▶ [GIVEN PROBLEM]: Rewrite every line of the records below as a numbered list, leaving out the blank lines.

▶ [Target position records]:
.....

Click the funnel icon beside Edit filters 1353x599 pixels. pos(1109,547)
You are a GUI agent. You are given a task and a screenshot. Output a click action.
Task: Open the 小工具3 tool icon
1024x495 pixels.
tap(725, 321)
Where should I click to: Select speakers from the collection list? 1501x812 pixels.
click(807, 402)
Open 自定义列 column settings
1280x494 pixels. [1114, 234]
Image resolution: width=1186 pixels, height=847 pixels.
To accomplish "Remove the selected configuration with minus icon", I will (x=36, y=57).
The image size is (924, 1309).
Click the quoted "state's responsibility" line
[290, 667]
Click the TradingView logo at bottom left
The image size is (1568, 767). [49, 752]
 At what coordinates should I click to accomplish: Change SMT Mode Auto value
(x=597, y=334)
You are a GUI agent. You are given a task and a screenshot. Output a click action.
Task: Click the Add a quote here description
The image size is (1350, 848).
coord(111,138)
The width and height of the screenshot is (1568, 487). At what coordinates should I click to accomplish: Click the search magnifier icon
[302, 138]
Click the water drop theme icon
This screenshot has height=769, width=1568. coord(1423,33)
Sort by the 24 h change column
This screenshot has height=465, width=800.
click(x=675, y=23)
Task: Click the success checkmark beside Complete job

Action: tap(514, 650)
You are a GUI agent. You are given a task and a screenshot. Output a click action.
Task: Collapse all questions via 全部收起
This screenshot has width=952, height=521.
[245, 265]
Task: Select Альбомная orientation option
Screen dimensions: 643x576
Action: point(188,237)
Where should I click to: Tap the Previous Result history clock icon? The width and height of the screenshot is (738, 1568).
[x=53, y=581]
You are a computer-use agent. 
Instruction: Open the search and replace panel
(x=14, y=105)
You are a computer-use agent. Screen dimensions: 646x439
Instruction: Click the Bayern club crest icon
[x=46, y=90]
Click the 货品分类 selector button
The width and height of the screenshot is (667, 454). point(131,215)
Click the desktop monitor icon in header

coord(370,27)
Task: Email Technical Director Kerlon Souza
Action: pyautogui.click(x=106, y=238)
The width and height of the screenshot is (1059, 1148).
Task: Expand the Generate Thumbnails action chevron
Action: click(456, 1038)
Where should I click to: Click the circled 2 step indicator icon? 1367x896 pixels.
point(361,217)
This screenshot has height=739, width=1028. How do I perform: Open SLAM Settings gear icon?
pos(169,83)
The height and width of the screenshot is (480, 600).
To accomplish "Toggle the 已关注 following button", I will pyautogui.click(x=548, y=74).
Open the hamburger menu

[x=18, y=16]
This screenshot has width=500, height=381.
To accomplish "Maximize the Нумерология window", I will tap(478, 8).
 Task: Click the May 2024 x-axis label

.....

▶ [ANSWER TO THE TASK]:
1. Click the funnel icon beside Edit filters 1353x599 pixels. pos(1109,547)
2. You are a GUI agent. You are given a task and a screenshot. Output a click action.
3. Task: Open the 小工具3 tool icon
4. 1024x495 pixels.
5. tap(725, 321)
6. Where should I click to: Select speakers from the collection list? 1501x812 pixels.
7. click(807, 402)
8. Open 自定义列 column settings
9. 1280x494 pixels. [1114, 234]
10. Image resolution: width=1186 pixels, height=847 pixels.
11. To accomplish "Remove the selected configuration with minus icon", I will (x=36, y=57).
12. The image size is (924, 1309).
13. Click the quoted "state's responsibility" line
14. [290, 667]
15. Click the TradingView logo at bottom left
16. The image size is (1568, 767). [49, 752]
17.  At what coordinates should I click to accomplish: Change SMT Mode Auto value
18. (x=597, y=334)
19. You are a GUI agent. You are given a task and a screenshot. Output a click action.
20. Task: Click the Add a quote here description
21. The image size is (1350, 848).
22. coord(111,138)
23. The width and height of the screenshot is (1568, 487). At what coordinates should I click to accomplish: Click the search magnifier icon
24. [302, 138]
25. Click the water drop theme icon
26. This screenshot has height=769, width=1568. coord(1423,33)
27. Sort by the 24 h change column
28. This screenshot has height=465, width=800.
29. click(x=675, y=23)
30. Task: Click the success checkmark beside Complete job
31. Action: tap(514, 650)
32. You are a GUI agent. You are given a task and a screenshot. Output a click action.
33. Task: Collapse all questions via 全部收起
34. This screenshot has width=952, height=521.
35. [245, 265]
36. Task: Select Альбомная orientation option
37. Screen dimensions: 643x576
38. Action: point(188,237)
39. Where should I click to: Tap the Previous Result history clock icon? The width and height of the screenshot is (738, 1568).
40. [x=53, y=581]
41. You are a computer-use agent. 
42. Instruction: Open the search and replace panel
43. (x=14, y=105)
44. You are a computer-use agent. Screen dimensions: 646x439
45. Instruction: Click the Bayern club crest icon
46. [x=46, y=90]
47. Click the 货品分类 selector button
48. The width and height of the screenshot is (667, 454). point(131,215)
49. Click the desktop monitor icon in header
50. coord(370,27)
51. Task: Email Technical Director Kerlon Souza
52. Action: pyautogui.click(x=106, y=238)
53. The width and height of the screenshot is (1059, 1148).
54. Task: Expand the Generate Thumbnails action chevron
55. Action: click(456, 1038)
56. Where should I click to: Click the circled 2 step indicator icon? 1367x896 pixels.
57. point(361,217)
58. This screenshot has height=739, width=1028. How do I perform: Open SLAM Settings gear icon?
59. pos(169,83)
60. The height and width of the screenshot is (480, 600).
61. To accomplish "Toggle the 已关注 following button", I will pyautogui.click(x=548, y=74).
62. Open the hamburger menu
63. [x=18, y=16]
64. This screenshot has width=500, height=381.
65. To accomplish "Maximize the Нумерология window", I will tap(478, 8).
66.  Task: Click the May 2024 x-axis label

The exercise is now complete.